7.2 Stepping through `nn.MaxPool2d()`

https://pytorch.org/docs/stable/generated/torch.nn.MaxPool2d.html

test_image.shape

torch.Size([3, 64, 64])

# Print out the original image shape without unsqueezed dimension
print(f"Test image original shape: {test_image.shape}")
print(f"Test image with unsqueezed dimension: {test_image.unsqueeze(0).shape}")

# Create a sample nn.MaxPool2d layer
max_pool_layer = nn.MaxPool2d(kernel_size=2)

# Pass data through just the conv_layer
test_image_through_conv = conv_layer(test_image.unsqueeze(dim=0))
print(f"Shape after going through conv_layer(): {test_image_through_conv.shape}")

# Pass data through the max pool layer
test_image_through_conv_and_max_pool = max_pool_layer(test_image_through_conv)
print(f"Shape after going through conv_layer() and max_pool_layer(): {test_image_through_conv_and_max_pool.shape}")
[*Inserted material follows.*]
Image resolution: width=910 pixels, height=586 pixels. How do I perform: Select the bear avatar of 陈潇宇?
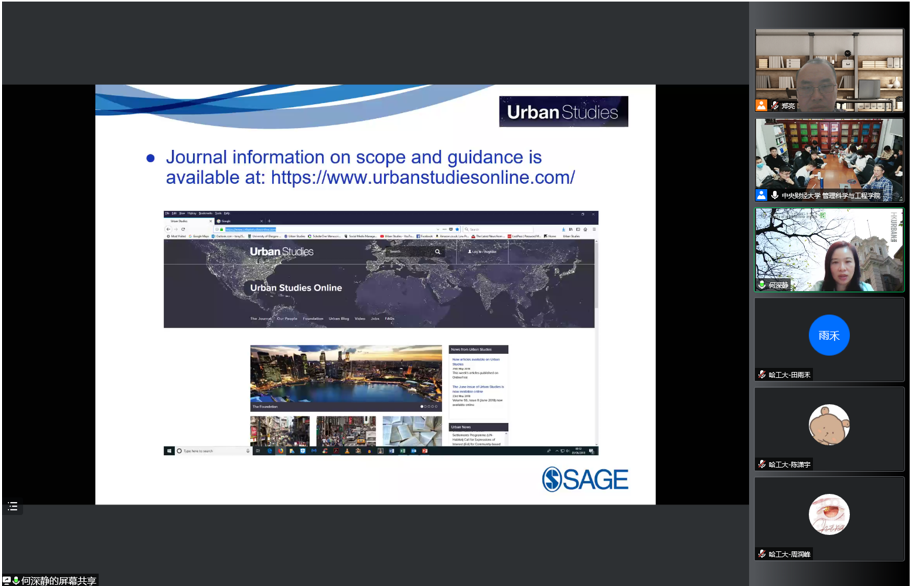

Test image original shape: torch.Size([3, 64, 64])
Test image with unsqueezed dimension: torch.Size([1, 3, 64, 64])
Shape after going through conv_layer(): torch.Size([1, 10, 62, 62])
Shape after going through conv_layer() and max_pool_layer(): torch.Size([1, 10, 31, 31])

torch.manual_seed(42)
# Create a random tensor with a similar number of dimensions to our images
random_tensor = torch.randn(size=(1, 1, 2, 2))
print(f"\nRandom tensor:\n{random_tensor}")
print(f"Random tensor shape: {random_tensor.shape}")

# Create a max pool layer
max_pool_layer = nn.MaxPool2d(kernel_size=2)

# Pass the random tensor through the max pool layer
max_pool_tensor = max_pool_layer(random_tensor)
print(f"\nMax pool tensor:\n {max_pool_tensor}")
print(f"Max pool tensor shape: {max_pool_tensor.shape}")

Random tensor:
tensor([[[[0.3367, 0.1288],
          [0.2345, 0.2303]]]])
Random tensor shape: torch.Size([1, 1, 2, 2])

Max pool tensor:
 tensor([[[[0.3367]]]])
Max pool tensor shape: torch.Size([1, 1, 1, 1])
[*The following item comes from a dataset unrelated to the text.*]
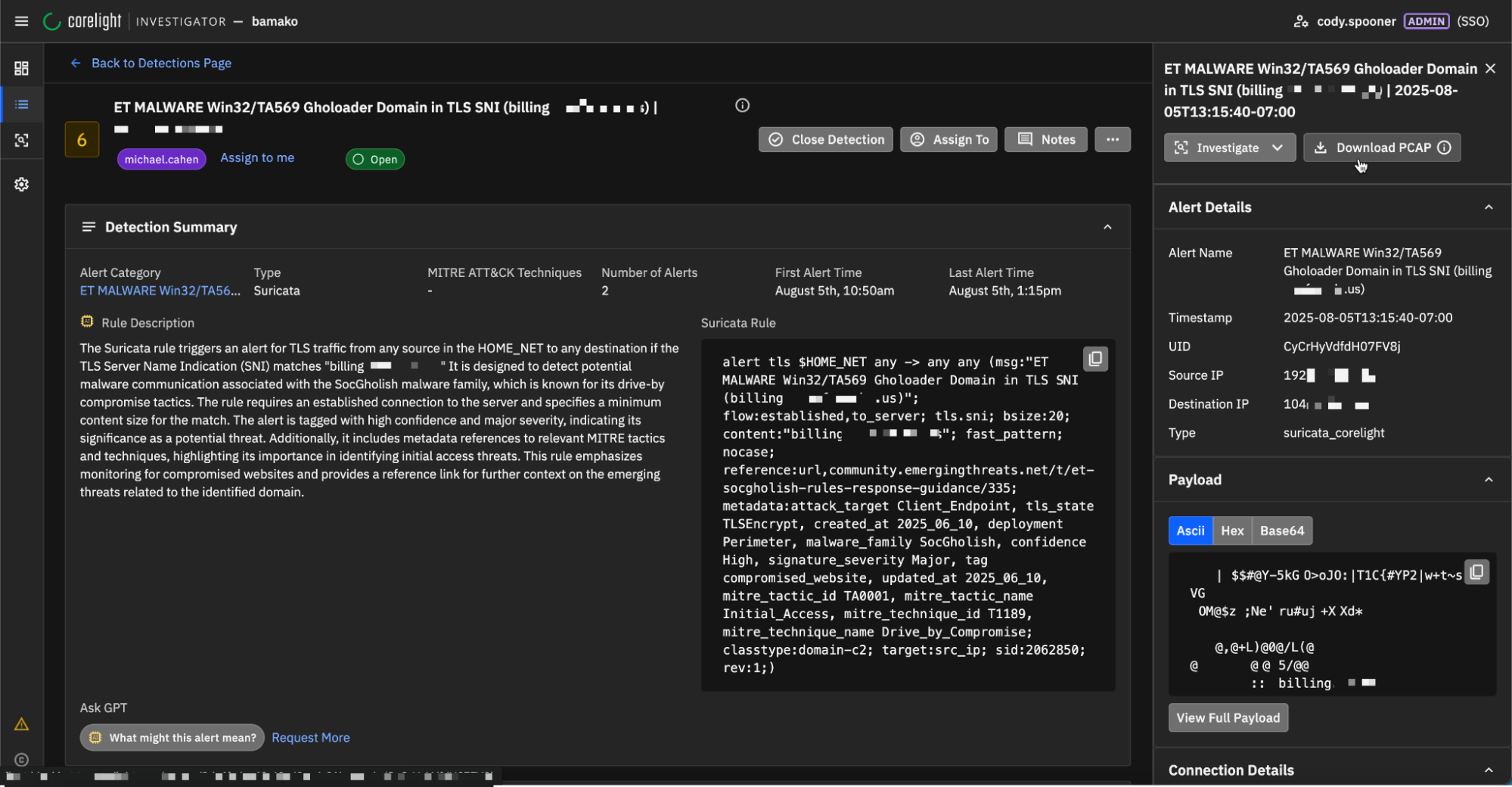This screenshot has width=1512, height=787.
Task: Open the investigate scan icon in sidebar
Action: tap(21, 141)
7.3 Setup a loss function and optimizer for `model_2`

# Setup loss function/eval metrics/optimizer
from helper_functions import accuracy_fn

loss_fn = nn.CrossEntropyLoss()
optimizer = torch.optim.SGD(params=model_2.parameters(),
                            lr=0.1)

7.4 Training and testing `model_2` using our training and test functions

torch.manual_seed(42)
torch.cuda.manual_seed(42)

# Measure time
from timeit import default_timer as timer
train_time_start_model_2 = timer()

# Train and test model
epochs = 3
for epoch in tqdm(range(epochs)):
  print(f"Epoch: {epoch}\n---------")
  train_step(model=model_2,
             data_loader=train_dataloader,
             loss_fn=loss_fn,
             optimizer=optimizer,
             accuracy_fn=accuracy_fn,
             device=device)
  test_step(model=model_2,
            data_loader=test_dataloader,
            loss_fn=loss_fn,
            accuracy_fn=accuracy_fn,
            device=device)

train_time_end_model_2 = timer()
total_train_time_model_2 = print_train_time(start=train_time_start_model_2,
                                              end=train_time_end_model_2,
                                              device=device)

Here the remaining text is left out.